Amnesty International ha lanciato una petizione per salvare due sorelle indiane condannate dai saggi del villaggio dell’Uttar Pradesh a essere stuprate e mostrate nude in pubblico.

Le due sorelle indiane condannate allo stupro sono fuggite dal villaggio e hanno chiesto aiuto a una Ong.


Due sorelle indiane sono state condannate allo stupro. Hanno 23 e 15 anni, sono due dalit - intoccabili -, la loro colpa è essere le sorelle di Ravi Kumar, un 25enne fuggito con la sua amata, una donna sposata di una casta superiore. Succede nel villaggio di Sankrot, a 45 chilometri da New Delhi, dove le sentenze del Khap Panchayat, il Consiglio tribale, anche se non hanno valore giuridico, ce l'hanno per gli abitanti. Risultato: Meenakshi Kumari e sua sorella sono scappate e ora vivono nascoste, nel terrore di quello che le aspetta.

Non riesco a dormire, sono molto spaventata - ha raccontato al Daily Mail Meenakshi Kumari, ora protetta dalla ong che le ha accolte -. Come faremo mai a tornare a casa o al nostro villaggio? Se mai ritorneremo ci faranno del male o ci violenteranno, magari non subito ma nel futuro di certo”. Perché i Jat, la casta superiore a cui appartiene la donna “non dimentica e non lasceranno passare l’umiliazione. Loro vogliono vendetta. Eppure amare qualcuno non è un male”.  

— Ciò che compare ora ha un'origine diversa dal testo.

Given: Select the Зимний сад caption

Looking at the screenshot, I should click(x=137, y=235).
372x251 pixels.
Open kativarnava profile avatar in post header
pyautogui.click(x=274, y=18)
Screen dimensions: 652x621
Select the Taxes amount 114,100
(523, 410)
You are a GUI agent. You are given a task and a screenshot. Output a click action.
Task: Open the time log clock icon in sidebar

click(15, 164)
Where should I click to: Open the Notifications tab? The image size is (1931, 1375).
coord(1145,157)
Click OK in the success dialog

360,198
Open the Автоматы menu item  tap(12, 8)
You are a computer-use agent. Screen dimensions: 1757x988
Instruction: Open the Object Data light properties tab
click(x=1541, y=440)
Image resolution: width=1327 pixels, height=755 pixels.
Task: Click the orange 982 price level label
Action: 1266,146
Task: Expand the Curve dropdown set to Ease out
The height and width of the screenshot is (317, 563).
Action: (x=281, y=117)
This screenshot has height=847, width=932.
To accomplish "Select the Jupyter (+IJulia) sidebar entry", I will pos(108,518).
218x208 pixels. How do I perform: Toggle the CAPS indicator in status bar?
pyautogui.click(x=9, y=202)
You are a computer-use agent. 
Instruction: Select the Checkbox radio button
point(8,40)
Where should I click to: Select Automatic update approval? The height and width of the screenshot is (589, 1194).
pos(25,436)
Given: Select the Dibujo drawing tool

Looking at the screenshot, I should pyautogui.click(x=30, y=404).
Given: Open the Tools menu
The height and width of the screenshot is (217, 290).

Le tradizioni si sa, sono dure a morire e anche se più volte, in passato, sia il Parlamento sia diversi tribunali indiani hanno precisato che le sentenze dei Panchayat non devono essere applicate, ma chi nei villaggi ci abita la pensa diversamente e si adegua al volere dei cinque saggi che stabiliscono che cosa sia lecito e cosa no. 

Tanto che perfino Sumit Kumar, il 28 fratello maggiore della famiglia, un agente di polizia a Delhi, quando ha scoperto la relazione tra Ravi e la 21 enne Krishna lo ha avvertito senza mezzi termini: “Gli ho detto che la relazione non avrebbe mai potuto funzionare. Siamo intoccabili e come tali veniamo trattati, siamo inferiori. Ma lui non mi ha ascoltato e ora noi stiamo pagando per questo”. 

Ravi e Krishna si sono conosciuti due anni fa, quando la giovane si unì alle lezioni di informatica che lui teneva per i bambini di Khekada, nell’Uttar Pradesh. La scintilla scattò all’istante, i due si scambiarono il numero di telefono e iniziarono a frequentarsi da amanti clandestini. L’idillio finì quando Naik Dharampal Singh, il 52enne padre di Ravi, scoprì la storia e ordinò alla coppia di interromperla immediatamente. Dal canto loro, i genitori di lei, trovarono uno sposo e a febbraio la costrinsero alle nozze. Un mese dopo il matrimonio, però, i due amanti fuggono, scaricando il peso della loro scelta sulle spalle della famiglia di lui. Per la precisione sui corpi delle due giovanissime sorelle.

Nella vicenda è intervenuta anche Amnesty International con una petizione che ha già superato le 26 mila firme e chiede alla Corte Suprema di fermare la condanna del Panchayat: “nulla - scrive Amnesty - può giustificare questa ripugnante punizione. Non è imparziale. Non è giusto. Ed è contro la legge”. A questo punto la decisione spetta al governo dell’Uttar Pradesh, incaricato dai giudici di trovare una soluzione.